┏━━

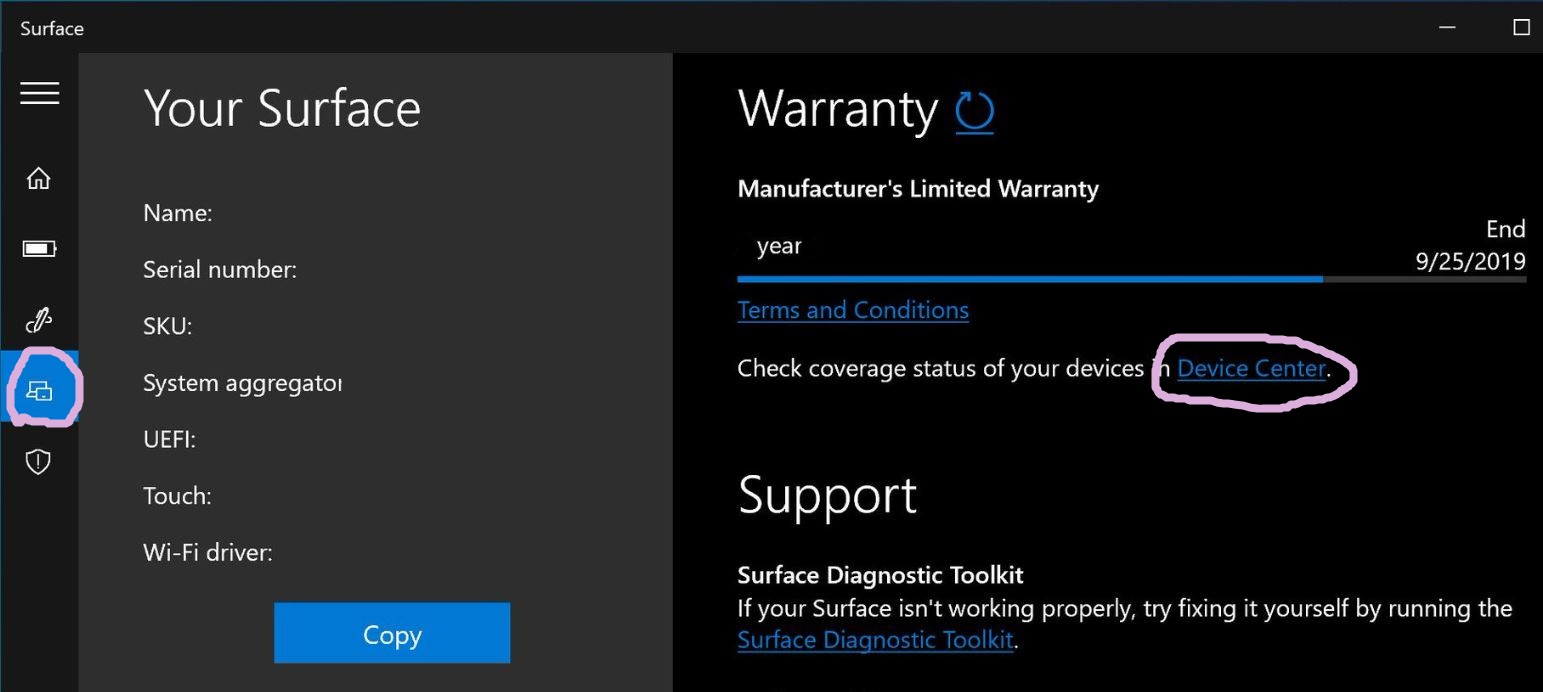Image resolution: width=1543 pixels, height=692 pixels.
Task: Click the Your Surface heading
Action: point(282,108)
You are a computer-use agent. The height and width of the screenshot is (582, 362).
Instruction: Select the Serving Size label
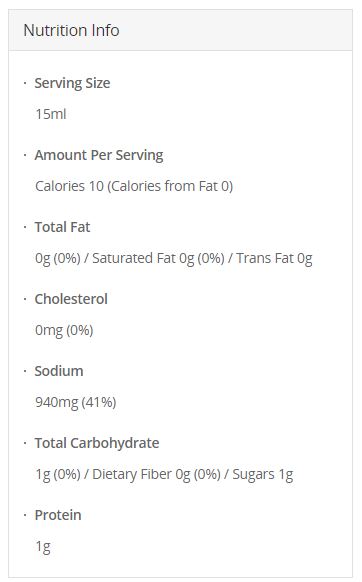72,83
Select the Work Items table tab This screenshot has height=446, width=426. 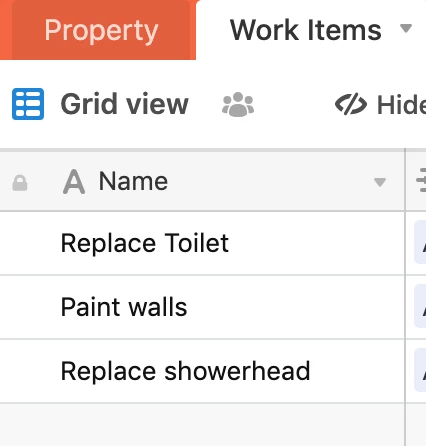coord(305,31)
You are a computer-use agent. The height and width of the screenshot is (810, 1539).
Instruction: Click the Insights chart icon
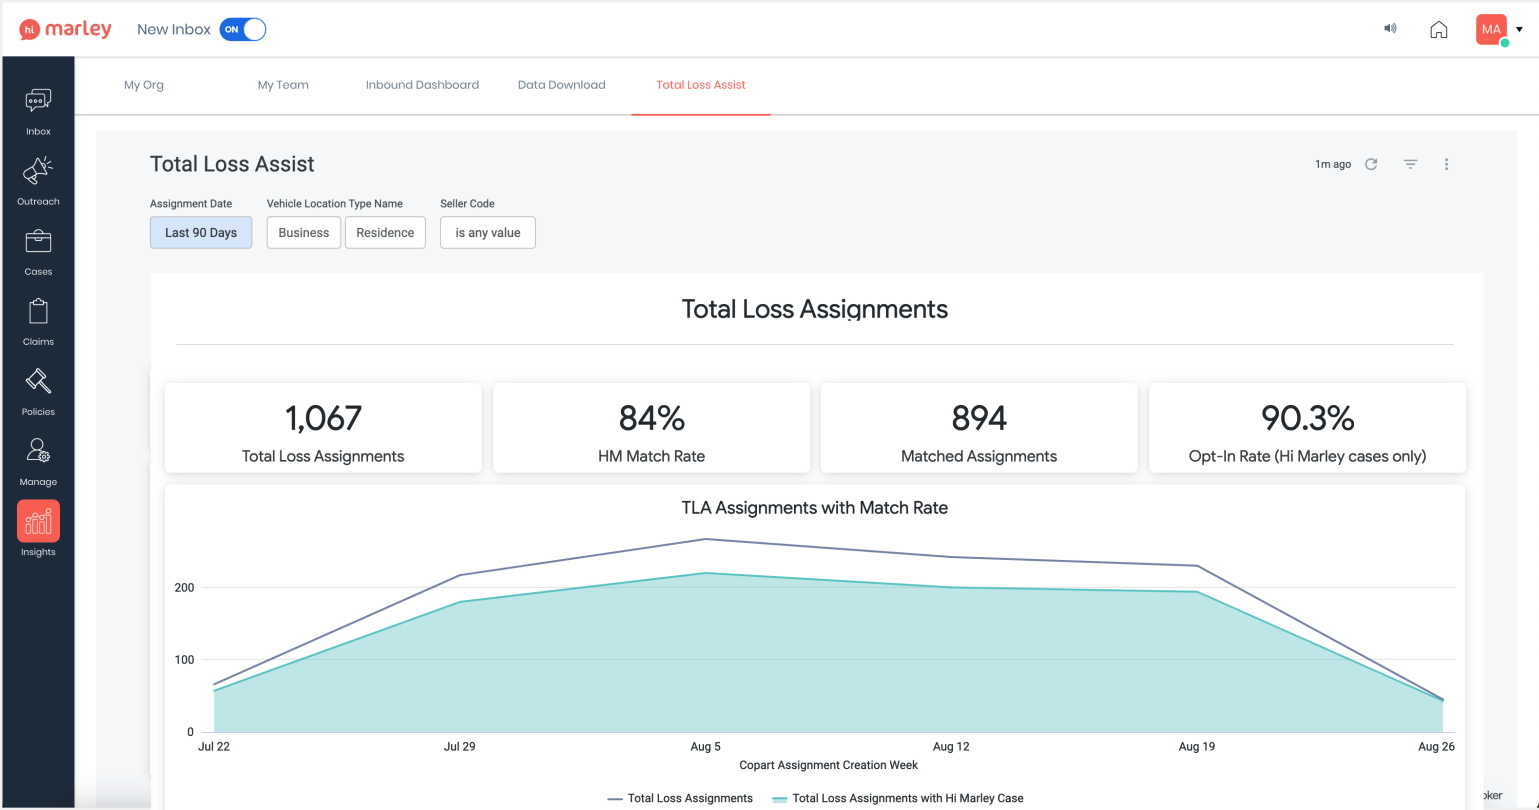coord(38,521)
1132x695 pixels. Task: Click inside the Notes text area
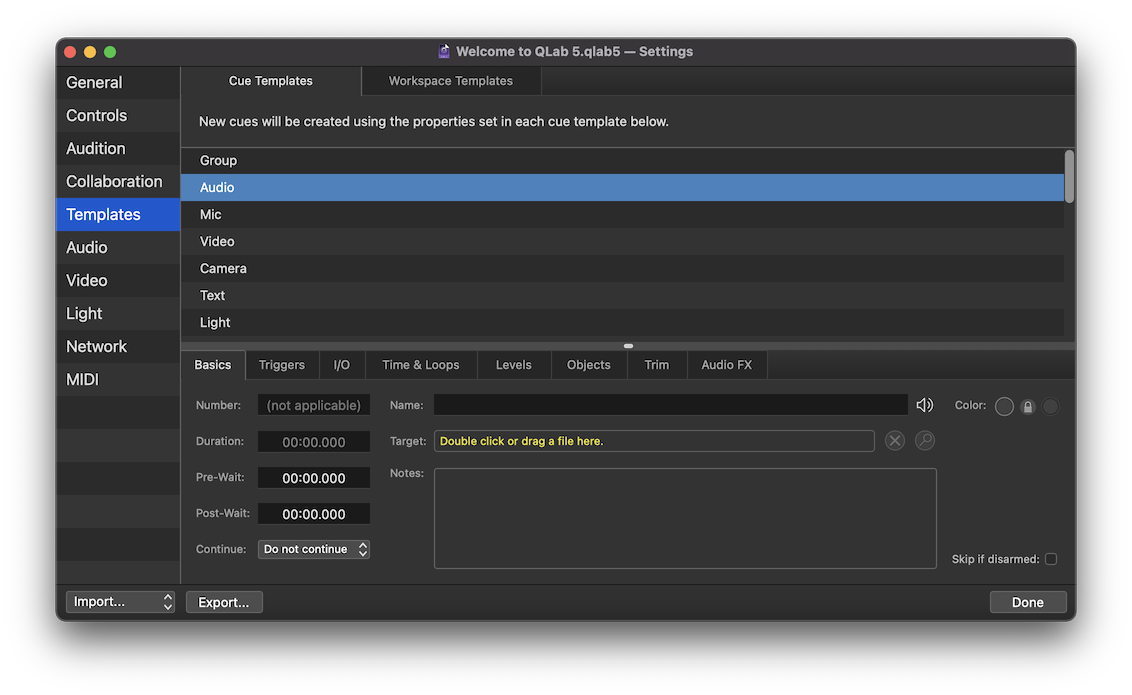coord(686,518)
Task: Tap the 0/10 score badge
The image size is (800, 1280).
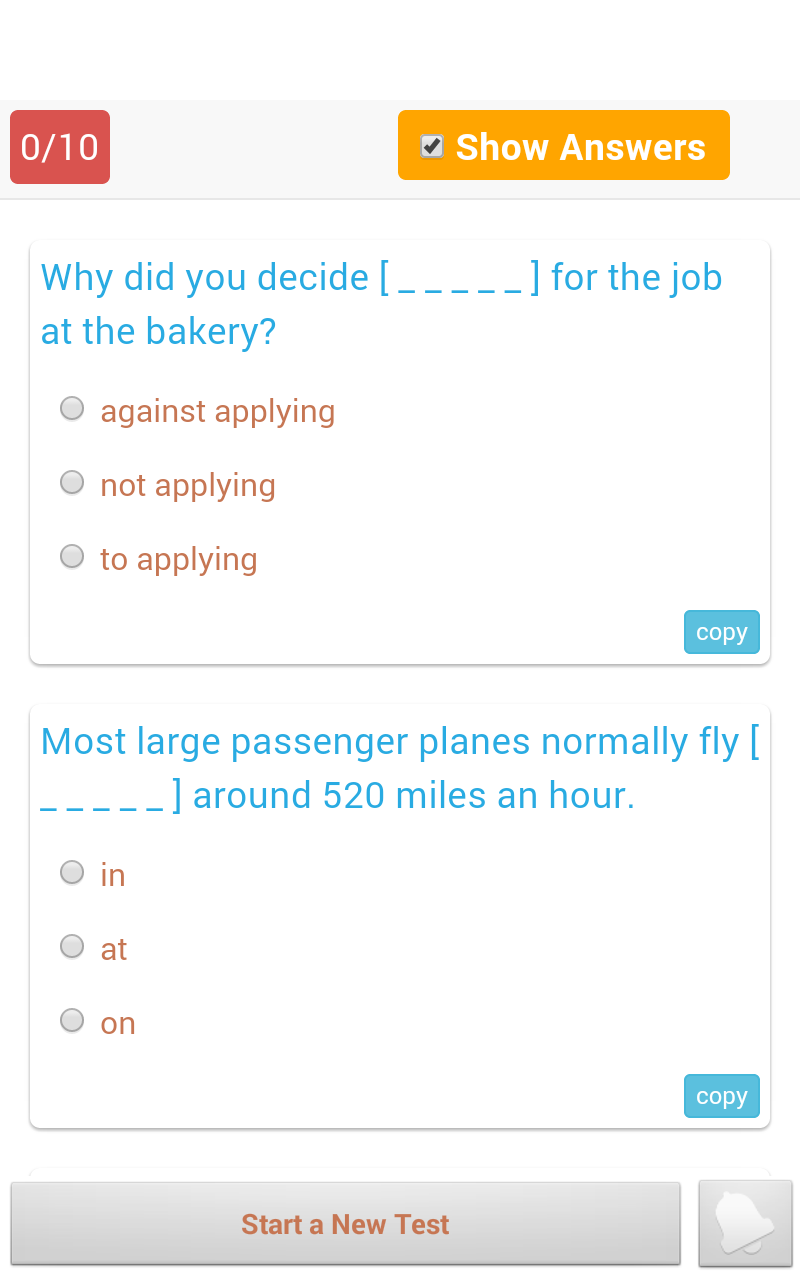Action: [x=60, y=147]
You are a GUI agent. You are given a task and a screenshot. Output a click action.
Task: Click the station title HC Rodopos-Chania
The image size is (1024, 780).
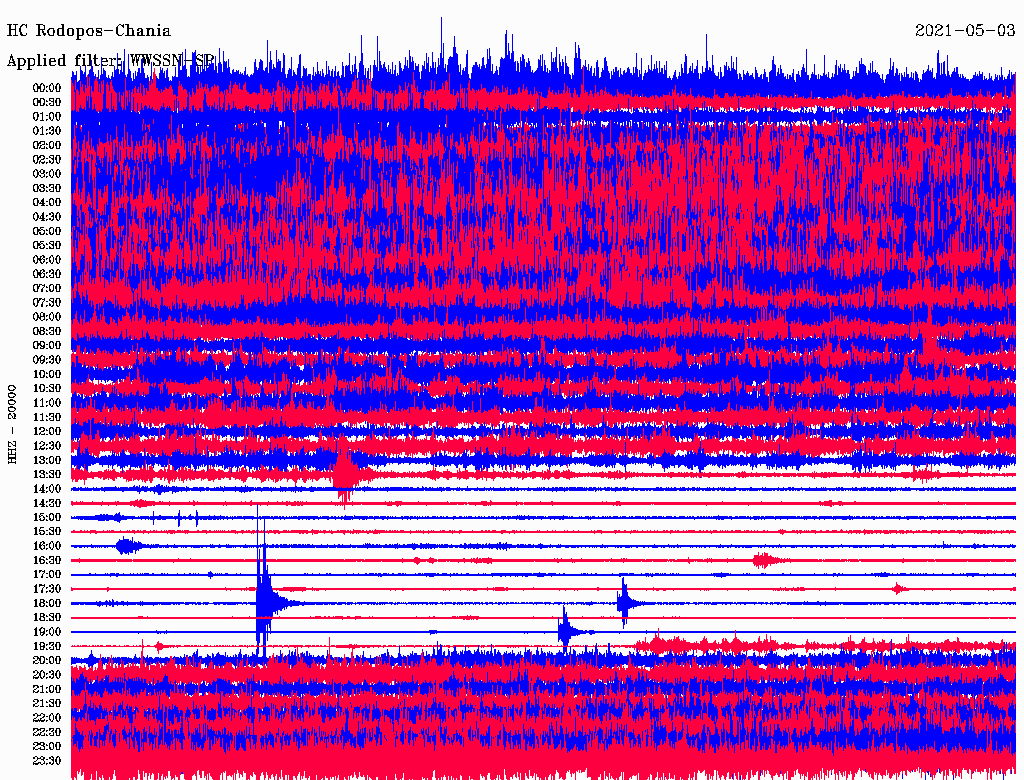pyautogui.click(x=89, y=31)
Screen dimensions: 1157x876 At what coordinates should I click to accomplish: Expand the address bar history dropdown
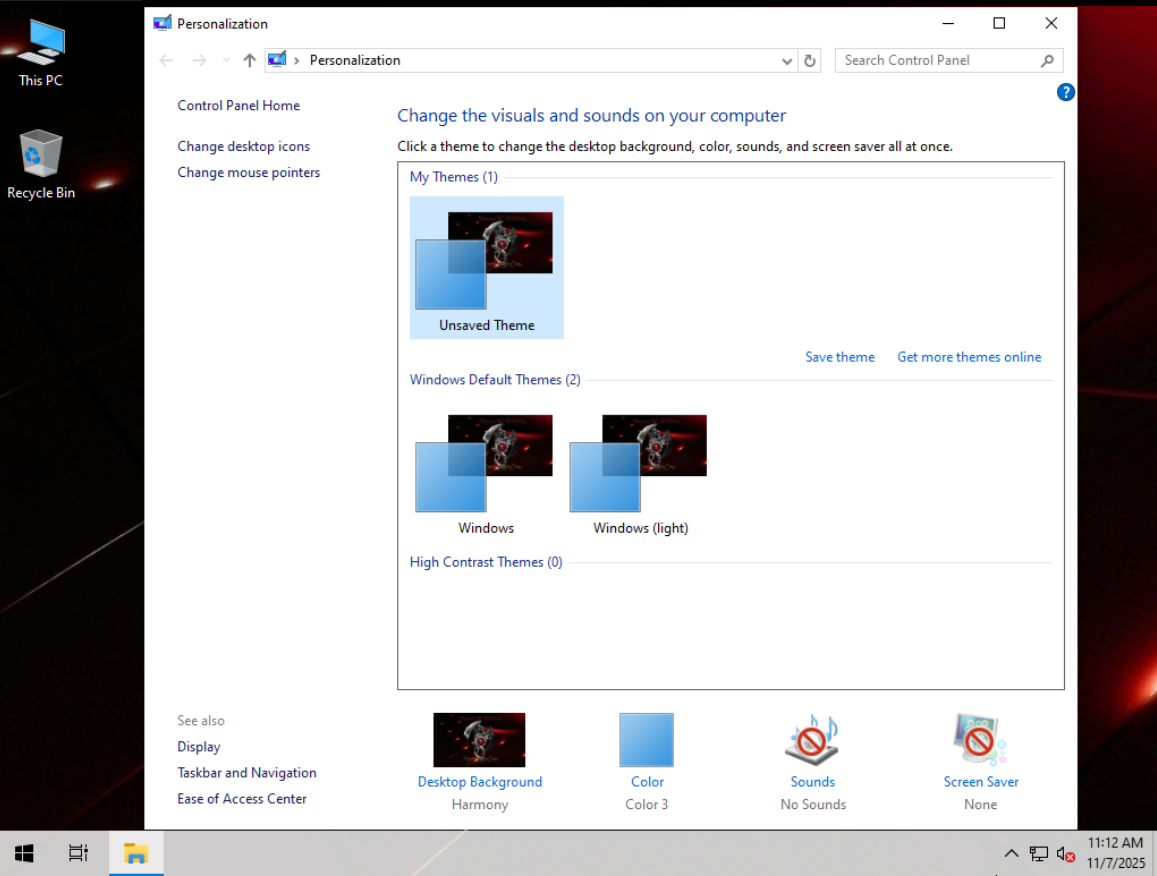pyautogui.click(x=787, y=61)
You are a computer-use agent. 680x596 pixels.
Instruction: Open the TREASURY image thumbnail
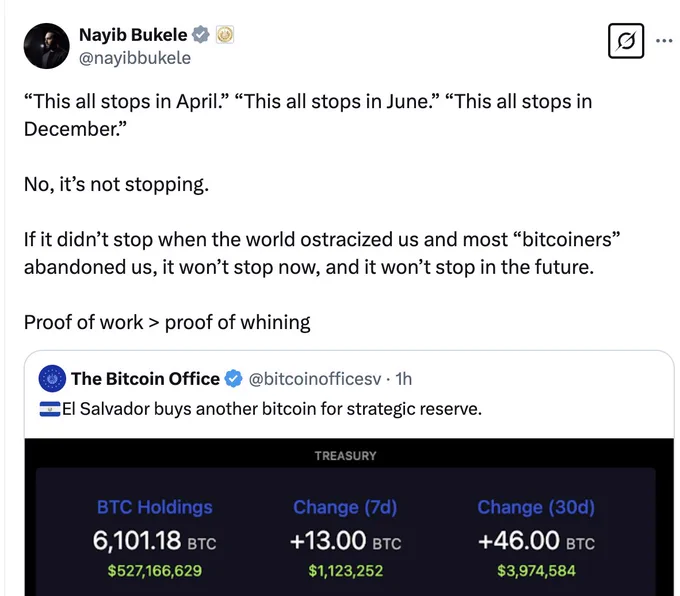(349, 517)
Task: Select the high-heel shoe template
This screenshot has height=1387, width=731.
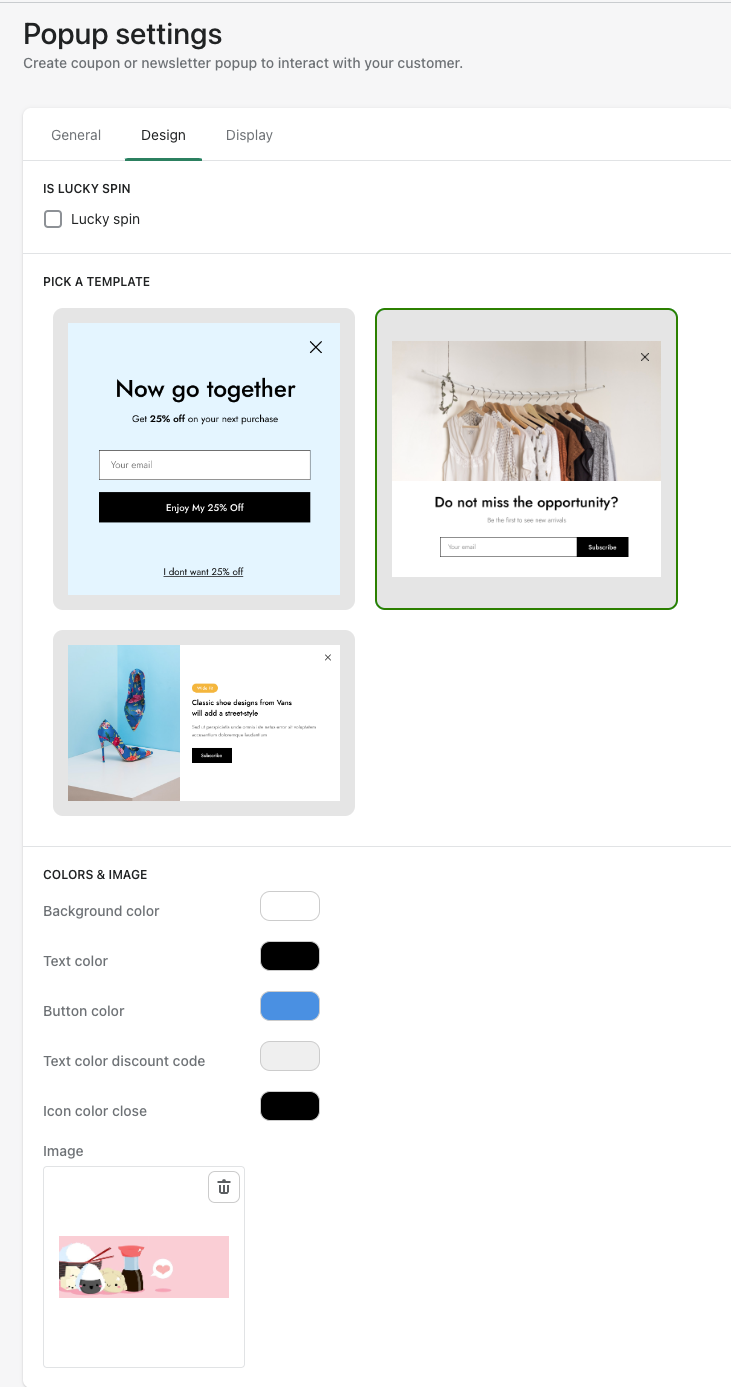Action: pyautogui.click(x=204, y=723)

┗━━

WORK INSTRUCTIONS. Copy exactly, with no pictures, the lines from the line containing "Task: Select the high-heel shoe template" through the last line of the records above.

ANSWER FOR THE TASK.
Task: Select the high-heel shoe template
This screenshot has height=1387, width=731.
Action: pyautogui.click(x=204, y=723)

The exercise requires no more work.